Key playersDavid Bierman, Marin Soljacic, and Evelyn Wang, MIT - Vladimir Shalaev, Purdue University; Andrej Lenert, University of Michigan; Ivan Celanovic, MIT
Availability10 to 15 years
Solar panels cover a growing number of rooftops, but even decades after they were first developed, the slabs of silicon remain bulky, expensive, and inefficient. Fundamental limitations prevent these conventional photovoltaics from absorbing more than a fraction of the energy in sunlight.
But a team of MIT scientists has built a different sort of solar energy device that uses inventive engineering and advances in materials science to capture far more of the sun’s energy. The trick is to first turn sunlight into heat and then convert it back into light, but now focused within the spectrum that solar cells can use. While various researchers have been working for years on so-called solar thermophotovoltaics, the MIT device is the first one to absorb more energy than its photovoltaic cell alone, demonstrating that the approach could dramatically increase efficiency.

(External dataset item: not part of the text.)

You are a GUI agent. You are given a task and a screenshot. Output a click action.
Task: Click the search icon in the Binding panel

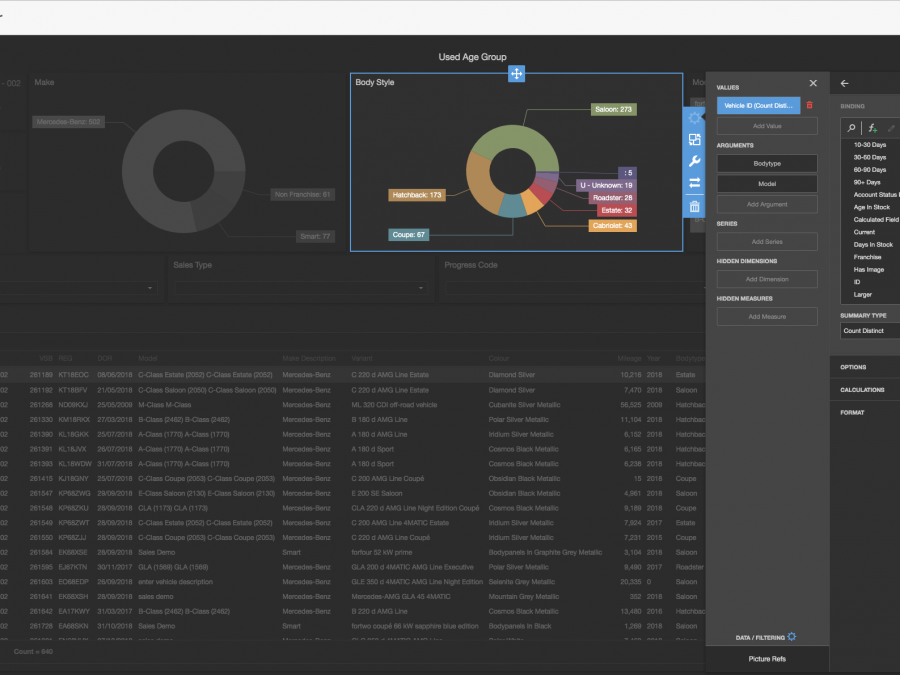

Standard silicon solar cells mainly capture the visual light from violet to red. That and other factors mean that they can never turn more than around 32 percent of the energy in sunlight into electricity. The MIT device is still a crude prototype, operating at just 6.8 percent efficiency—but with various enhancements it could be roughly twice as efficient as conventional photovoltaics.

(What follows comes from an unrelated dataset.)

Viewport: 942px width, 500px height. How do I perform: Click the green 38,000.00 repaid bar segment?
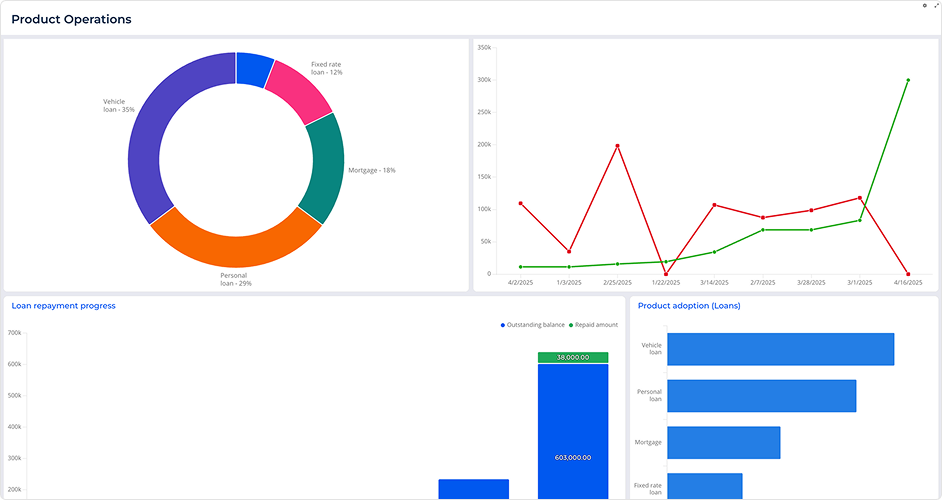(573, 357)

The key step in creating the device was the development of something called an absorber-emitter. It essentially acts as a light funnel above the solar cells. The absorbing layer is built from solid black carbon nanotubes that capture all the energy in sunlight and convert most of it into heat. As temperatures reach around 1,000 °C, the adjacent emitting layer radiates that energy back out as light, now mostly narrowed to bands that the photovoltaic cells can absorb. The emitter is made from a photonic crystal, a structure that can be designed at the nanoscale to control which wavelengths of light flow through it. Another critical advance was the addition of a highly specialized optical filter that transmits the tailored light while reflecting nearly all the unusable photons back. This “photon recycling” produces more heat, which generates more of the light that the solar cell can absorb, improving the efficiency of the system.
There are some downsides to the MIT team’s approach, including the relatively high cost of certain components. It also currently works only in a vacuum. But the economics should improve as efficiency levels climb, and the researchers now have a clear path to achieving that. “We can further tailor the components now that we’ve improved our understanding of what we need to get to higher efficiencies,” says Evelyn Wang, an associate professor who helped lead the effort.
The researchers are also exploring ways to take advantage of another strength of solar thermophotovoltaics. Because heat is easier to store than electricity, it should be possible to divert excess amounts generated by the device to a thermal storage system, which could then be used to produce electricity even when the sun isn’t shining. If the researchers can incorporate a storage device and ratchet up efficiency levels, the system could one day deliver clean, cheap—and continuous—solar power.